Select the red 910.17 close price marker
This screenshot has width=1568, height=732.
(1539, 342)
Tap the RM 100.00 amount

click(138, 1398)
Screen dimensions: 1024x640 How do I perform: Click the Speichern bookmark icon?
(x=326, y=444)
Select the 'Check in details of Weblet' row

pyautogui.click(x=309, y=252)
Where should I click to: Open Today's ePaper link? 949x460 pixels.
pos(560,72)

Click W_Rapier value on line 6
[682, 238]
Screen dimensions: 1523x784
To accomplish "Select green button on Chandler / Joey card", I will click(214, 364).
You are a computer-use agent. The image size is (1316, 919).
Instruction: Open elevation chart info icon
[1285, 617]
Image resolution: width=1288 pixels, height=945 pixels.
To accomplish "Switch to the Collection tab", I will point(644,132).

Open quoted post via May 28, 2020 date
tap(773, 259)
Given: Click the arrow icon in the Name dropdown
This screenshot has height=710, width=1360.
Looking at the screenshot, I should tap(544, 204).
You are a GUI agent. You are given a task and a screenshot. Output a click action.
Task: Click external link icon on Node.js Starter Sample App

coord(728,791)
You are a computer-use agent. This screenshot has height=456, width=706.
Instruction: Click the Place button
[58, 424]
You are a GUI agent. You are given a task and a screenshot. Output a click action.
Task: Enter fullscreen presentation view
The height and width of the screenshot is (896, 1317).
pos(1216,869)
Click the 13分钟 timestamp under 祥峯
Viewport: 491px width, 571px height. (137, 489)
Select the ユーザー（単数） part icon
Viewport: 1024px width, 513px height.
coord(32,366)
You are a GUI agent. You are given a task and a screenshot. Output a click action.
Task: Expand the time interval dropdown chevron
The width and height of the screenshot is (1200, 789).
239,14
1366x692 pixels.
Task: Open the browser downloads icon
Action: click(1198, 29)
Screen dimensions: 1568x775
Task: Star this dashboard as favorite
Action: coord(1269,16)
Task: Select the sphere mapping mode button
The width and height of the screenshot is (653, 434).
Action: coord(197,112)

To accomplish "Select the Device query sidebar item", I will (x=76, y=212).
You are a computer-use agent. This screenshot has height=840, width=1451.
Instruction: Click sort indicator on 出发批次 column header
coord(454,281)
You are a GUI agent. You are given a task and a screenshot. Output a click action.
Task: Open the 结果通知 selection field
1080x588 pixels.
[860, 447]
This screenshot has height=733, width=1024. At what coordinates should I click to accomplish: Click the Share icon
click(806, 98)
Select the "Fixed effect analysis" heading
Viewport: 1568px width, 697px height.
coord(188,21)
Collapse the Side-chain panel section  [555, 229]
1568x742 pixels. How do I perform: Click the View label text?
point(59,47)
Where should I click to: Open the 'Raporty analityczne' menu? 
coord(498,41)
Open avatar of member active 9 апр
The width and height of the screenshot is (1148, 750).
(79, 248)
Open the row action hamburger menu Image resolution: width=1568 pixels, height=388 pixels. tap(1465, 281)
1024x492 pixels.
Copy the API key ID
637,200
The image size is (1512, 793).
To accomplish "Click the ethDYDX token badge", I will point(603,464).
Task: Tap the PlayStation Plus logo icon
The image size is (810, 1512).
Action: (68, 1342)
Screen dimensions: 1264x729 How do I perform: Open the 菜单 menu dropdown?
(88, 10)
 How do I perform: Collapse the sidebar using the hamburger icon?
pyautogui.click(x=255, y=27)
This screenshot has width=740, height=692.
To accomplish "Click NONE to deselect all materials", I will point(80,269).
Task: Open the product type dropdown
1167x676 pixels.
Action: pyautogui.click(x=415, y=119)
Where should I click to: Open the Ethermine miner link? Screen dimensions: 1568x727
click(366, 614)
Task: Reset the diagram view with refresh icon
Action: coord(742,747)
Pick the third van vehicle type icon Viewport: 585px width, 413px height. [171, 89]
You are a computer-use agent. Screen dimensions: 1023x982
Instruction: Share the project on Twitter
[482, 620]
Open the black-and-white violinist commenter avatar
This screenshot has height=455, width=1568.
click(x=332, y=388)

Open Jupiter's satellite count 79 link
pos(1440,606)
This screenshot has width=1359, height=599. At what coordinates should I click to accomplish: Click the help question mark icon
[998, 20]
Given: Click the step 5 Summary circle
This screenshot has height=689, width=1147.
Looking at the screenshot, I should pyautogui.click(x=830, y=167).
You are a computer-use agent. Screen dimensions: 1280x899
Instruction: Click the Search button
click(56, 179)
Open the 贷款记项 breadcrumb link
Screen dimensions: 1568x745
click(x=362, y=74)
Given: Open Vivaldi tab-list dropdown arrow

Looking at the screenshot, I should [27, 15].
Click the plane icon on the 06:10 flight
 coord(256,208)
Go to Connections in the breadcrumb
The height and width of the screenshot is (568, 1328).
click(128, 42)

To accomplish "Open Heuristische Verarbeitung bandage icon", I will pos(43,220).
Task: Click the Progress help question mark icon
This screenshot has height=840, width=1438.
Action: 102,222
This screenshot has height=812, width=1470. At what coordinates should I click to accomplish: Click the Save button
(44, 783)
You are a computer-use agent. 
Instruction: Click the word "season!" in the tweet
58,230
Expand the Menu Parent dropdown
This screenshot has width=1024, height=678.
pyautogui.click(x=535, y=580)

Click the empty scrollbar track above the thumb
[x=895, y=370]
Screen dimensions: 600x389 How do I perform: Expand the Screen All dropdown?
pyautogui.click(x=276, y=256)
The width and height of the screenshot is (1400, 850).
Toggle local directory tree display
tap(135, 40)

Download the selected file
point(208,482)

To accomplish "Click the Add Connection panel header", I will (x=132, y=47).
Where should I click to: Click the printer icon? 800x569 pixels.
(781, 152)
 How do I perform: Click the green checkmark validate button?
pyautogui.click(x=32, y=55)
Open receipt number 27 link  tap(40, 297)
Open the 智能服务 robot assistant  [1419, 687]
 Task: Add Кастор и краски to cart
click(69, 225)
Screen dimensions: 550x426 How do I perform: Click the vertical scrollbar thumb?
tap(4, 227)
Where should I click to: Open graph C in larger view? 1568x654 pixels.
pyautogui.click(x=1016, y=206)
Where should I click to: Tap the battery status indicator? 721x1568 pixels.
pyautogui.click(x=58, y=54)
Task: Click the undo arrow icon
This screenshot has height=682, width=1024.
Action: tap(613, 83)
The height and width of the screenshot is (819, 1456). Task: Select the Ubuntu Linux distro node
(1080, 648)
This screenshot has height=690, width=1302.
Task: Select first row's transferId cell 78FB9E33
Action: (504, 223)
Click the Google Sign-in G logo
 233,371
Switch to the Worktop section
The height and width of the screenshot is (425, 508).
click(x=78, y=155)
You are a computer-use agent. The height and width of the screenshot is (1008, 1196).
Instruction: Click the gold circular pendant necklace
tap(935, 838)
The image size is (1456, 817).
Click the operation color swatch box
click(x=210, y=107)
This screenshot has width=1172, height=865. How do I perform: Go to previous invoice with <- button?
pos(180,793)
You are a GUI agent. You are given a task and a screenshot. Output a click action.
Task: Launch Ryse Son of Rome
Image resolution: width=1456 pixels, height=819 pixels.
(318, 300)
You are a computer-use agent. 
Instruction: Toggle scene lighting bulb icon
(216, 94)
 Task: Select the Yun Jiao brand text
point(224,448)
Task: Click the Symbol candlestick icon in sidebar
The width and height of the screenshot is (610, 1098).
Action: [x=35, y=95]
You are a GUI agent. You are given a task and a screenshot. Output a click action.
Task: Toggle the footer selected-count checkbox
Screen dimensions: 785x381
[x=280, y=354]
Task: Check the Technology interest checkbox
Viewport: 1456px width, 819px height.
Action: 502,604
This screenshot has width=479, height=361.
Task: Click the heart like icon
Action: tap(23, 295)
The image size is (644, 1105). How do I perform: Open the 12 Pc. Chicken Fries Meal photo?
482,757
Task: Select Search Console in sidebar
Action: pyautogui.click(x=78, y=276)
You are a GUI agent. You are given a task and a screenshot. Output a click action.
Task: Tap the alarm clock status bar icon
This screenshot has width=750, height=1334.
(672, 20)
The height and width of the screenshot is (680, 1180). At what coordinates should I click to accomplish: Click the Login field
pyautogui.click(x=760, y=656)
....................
:: What is needed ::
Could you rewrite the rows from the very first one through the line containing "pos(560,72)", inclusive, swapping "close price marker" for "closing price marker" and keeping everything else unchanged?

:: Response to this task ::
Select the red 910.17 closing price marker
This screenshot has width=1568, height=732.
(1539, 342)
Tap the RM 100.00 amount

click(138, 1398)
Screen dimensions: 1024x640 How do I perform: Click the Speichern bookmark icon?
(x=326, y=444)
Select the 'Check in details of Weblet' row

pyautogui.click(x=309, y=252)
Where should I click to: Open Today's ePaper link? 949x460 pixels.
pos(560,72)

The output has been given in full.